- [Problem statement]:
Pull every line containing the word "slot" from the records.

[Saved entries]
________________________________________
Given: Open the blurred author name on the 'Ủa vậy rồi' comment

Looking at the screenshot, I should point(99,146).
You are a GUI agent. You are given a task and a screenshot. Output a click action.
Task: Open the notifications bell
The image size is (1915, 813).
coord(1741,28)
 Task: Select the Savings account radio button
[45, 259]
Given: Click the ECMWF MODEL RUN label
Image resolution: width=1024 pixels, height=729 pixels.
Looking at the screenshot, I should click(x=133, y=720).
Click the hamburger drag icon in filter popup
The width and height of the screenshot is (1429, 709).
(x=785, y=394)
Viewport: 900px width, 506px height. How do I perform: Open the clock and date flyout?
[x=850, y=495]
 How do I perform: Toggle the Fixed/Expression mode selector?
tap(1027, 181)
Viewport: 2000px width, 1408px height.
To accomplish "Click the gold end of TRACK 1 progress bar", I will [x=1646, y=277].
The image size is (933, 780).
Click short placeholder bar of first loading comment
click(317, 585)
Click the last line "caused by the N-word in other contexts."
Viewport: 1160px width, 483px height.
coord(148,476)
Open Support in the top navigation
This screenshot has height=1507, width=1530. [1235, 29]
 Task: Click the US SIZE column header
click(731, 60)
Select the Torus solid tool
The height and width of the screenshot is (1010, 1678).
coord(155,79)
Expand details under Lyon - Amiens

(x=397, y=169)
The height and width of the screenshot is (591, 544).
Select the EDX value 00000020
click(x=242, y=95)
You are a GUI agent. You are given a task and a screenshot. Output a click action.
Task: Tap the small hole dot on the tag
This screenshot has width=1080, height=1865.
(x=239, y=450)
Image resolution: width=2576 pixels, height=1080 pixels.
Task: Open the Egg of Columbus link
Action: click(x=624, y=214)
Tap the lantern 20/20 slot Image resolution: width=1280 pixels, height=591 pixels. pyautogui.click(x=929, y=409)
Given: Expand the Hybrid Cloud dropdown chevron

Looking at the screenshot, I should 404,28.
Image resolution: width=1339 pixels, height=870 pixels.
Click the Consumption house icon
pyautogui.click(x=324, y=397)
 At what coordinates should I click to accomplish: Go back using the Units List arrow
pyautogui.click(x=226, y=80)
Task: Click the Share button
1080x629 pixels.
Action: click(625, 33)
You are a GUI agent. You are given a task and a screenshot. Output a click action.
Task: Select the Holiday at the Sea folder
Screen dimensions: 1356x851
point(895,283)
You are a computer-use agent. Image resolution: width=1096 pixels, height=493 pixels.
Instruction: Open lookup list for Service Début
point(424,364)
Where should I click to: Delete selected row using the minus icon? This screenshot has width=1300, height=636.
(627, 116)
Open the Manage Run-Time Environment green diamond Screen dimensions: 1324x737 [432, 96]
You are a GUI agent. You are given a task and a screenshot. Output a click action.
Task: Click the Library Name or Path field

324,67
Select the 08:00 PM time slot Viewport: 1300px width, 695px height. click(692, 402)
________________________________________
- [Result]:
Tap the lantern 20/20 slot Image resolution: width=1280 pixels, height=591 pixels. pyautogui.click(x=929, y=409)
Select the 08:00 PM time slot Viewport: 1300px width, 695px height. click(692, 402)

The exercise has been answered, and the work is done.